David Grann is a #1 New York Times bestselling author and an award-winning staff writer at The New Yorker magazine. His upcoming book, The White Darkness, which will be published in October, is a true story of adventure and obsession in the Antarctic.
His previous book, Killers of the Flower Moon: The Osage Murders and the Birth of the FBI, documented one of the most sinister crimes and racial injustices in American history. Killers of the Flower Moon was a finalist for the National Book Award and a winner of the Edgar Allen Poe Award for best true crime book, a Spur Award for best work of historical nonfiction, and an Indies Choice Award for best adult nonfiction book of the year. A #1 New York Times bestseller, Killers of the Flower Moon was named one of the best books of the year by the Times, Wall Street Journal, Washington Post, Los Angeles Times, Time, Entertainment Weekly, Boston Globe, San Francisco Chronicle, NPR, PBS, Bloomberg, GQ, Slate, Buzzfeed, Vogue, and other publications.
Grann’s first book, The Lost City of Z: A Tale of Deadly Obsession in the Amazon, was also #1 New York Times bestseller and has been translated into more than twenty-five languages. Shortlisted for the Samuel Johnson Prize, the book was chosen as one of the best books of 2009 by the New York Times, Washington Post, Entertainment Weekly, Bloomberg, Publishers Weekly, Christian Science Monitor,and other publications.
Grann’s other book, The Devil and Sherlock Holmes, contains many of his New Yorker stories, and was named by Men’s Journal one of the best true crime books ever written. The stories in the collection focus on everything from the mysterious death of the world’s greatest Sherlock Holmes expert to a Polish writer who might have left clues to a real murder in his postmodern novel.

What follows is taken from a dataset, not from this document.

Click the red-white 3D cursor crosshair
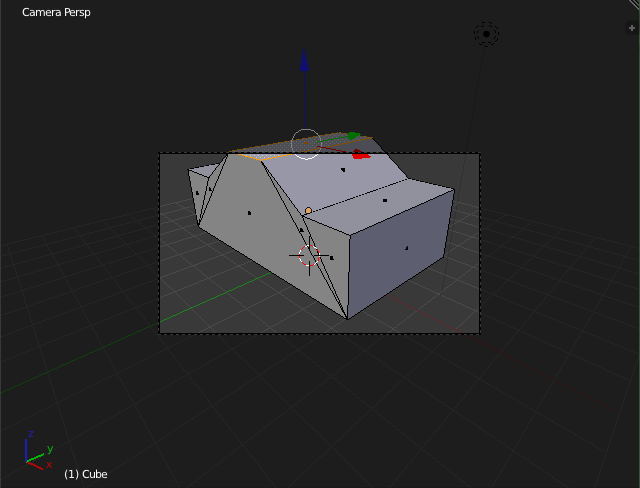The width and height of the screenshot is (640, 488). (309, 256)
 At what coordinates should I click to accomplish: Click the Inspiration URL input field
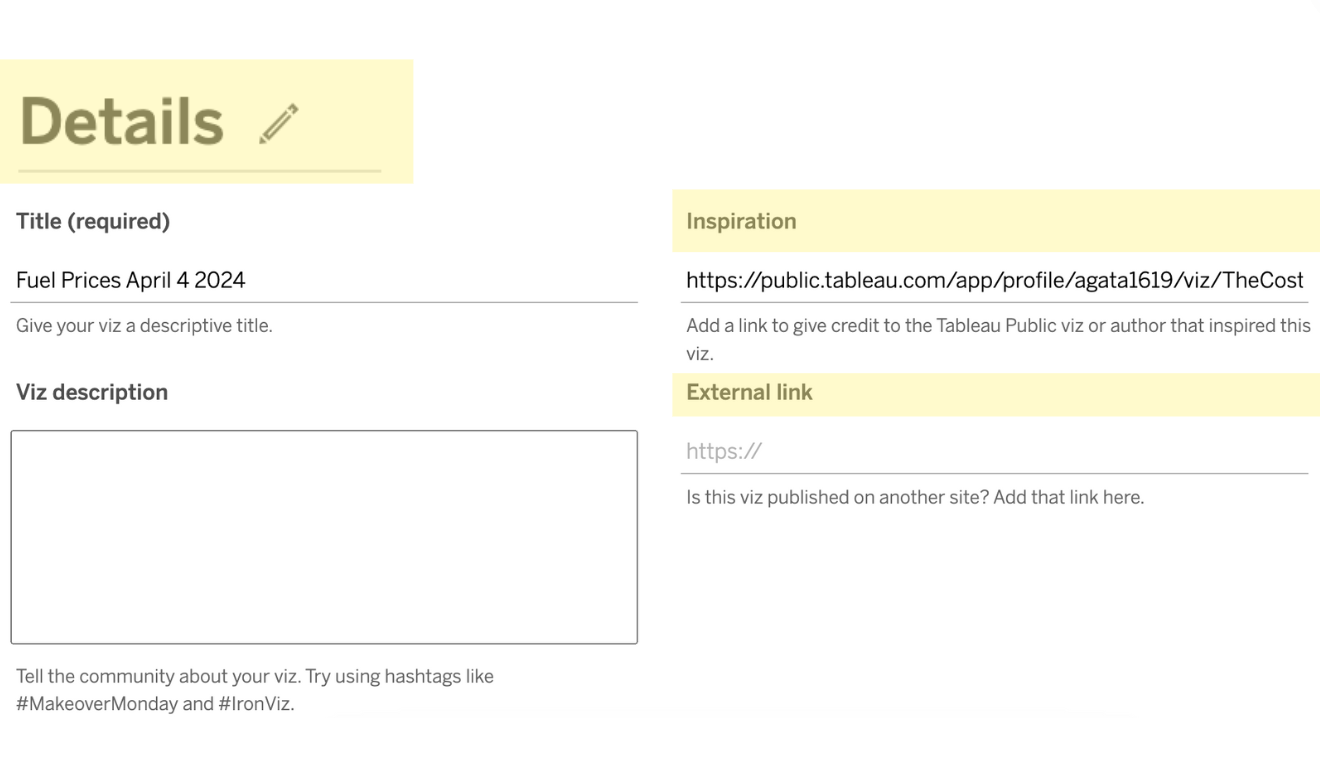click(995, 281)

Over the years, Grann’s stories have appeared in The Best American Crime Writing; The Best American Sports Writing; and The Best American Nonrequired Reading. His stories have also appeared in the New York Times Magazine, Atlantic, Washington Post, Boston Globe, and Wall Street Journal.

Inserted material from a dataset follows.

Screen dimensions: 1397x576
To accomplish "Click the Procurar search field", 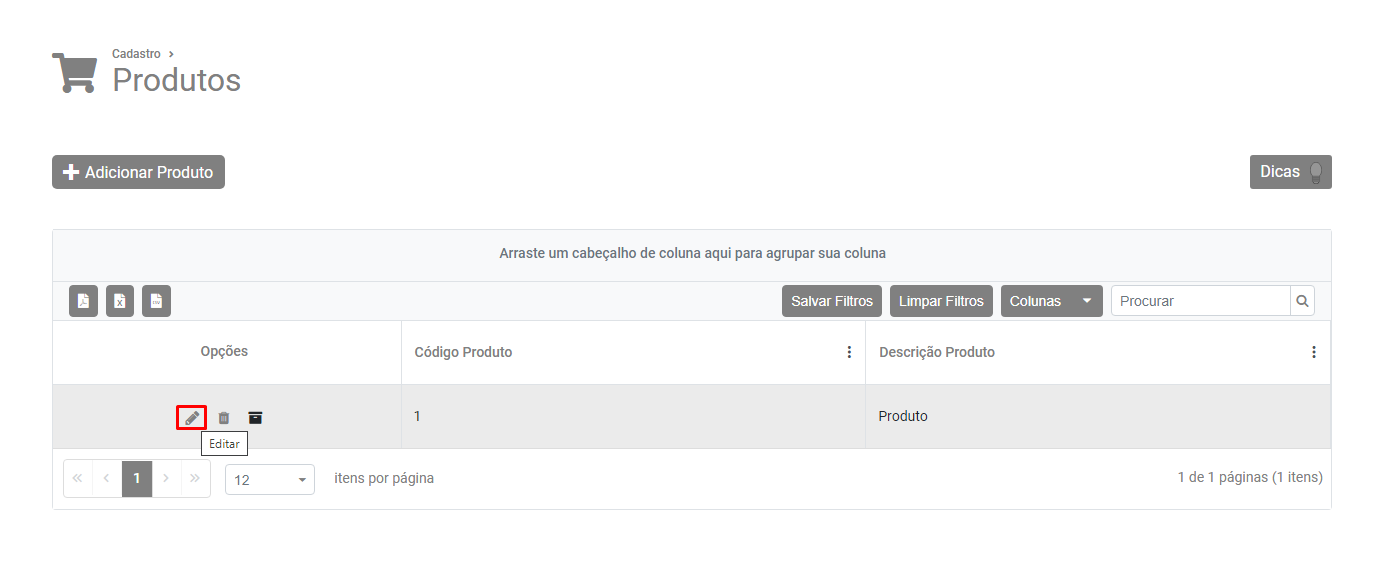I will click(x=1200, y=301).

Before joining The New Yorker in 2003, Grann was a senior editor at The New Republic, and, from 1995 until 1996, the executive editor of the newspaper The Hill. He holds master’s degrees in international relations from the Fletcher School of Law & Diplomacy as well as in creative writing from Boston University. After graduating from Connecticut College in 1989, he received a Thomas Watson Fellowship and did research in Mexico, where he began his career in journalism. He currently lives in New York with his wife and two children.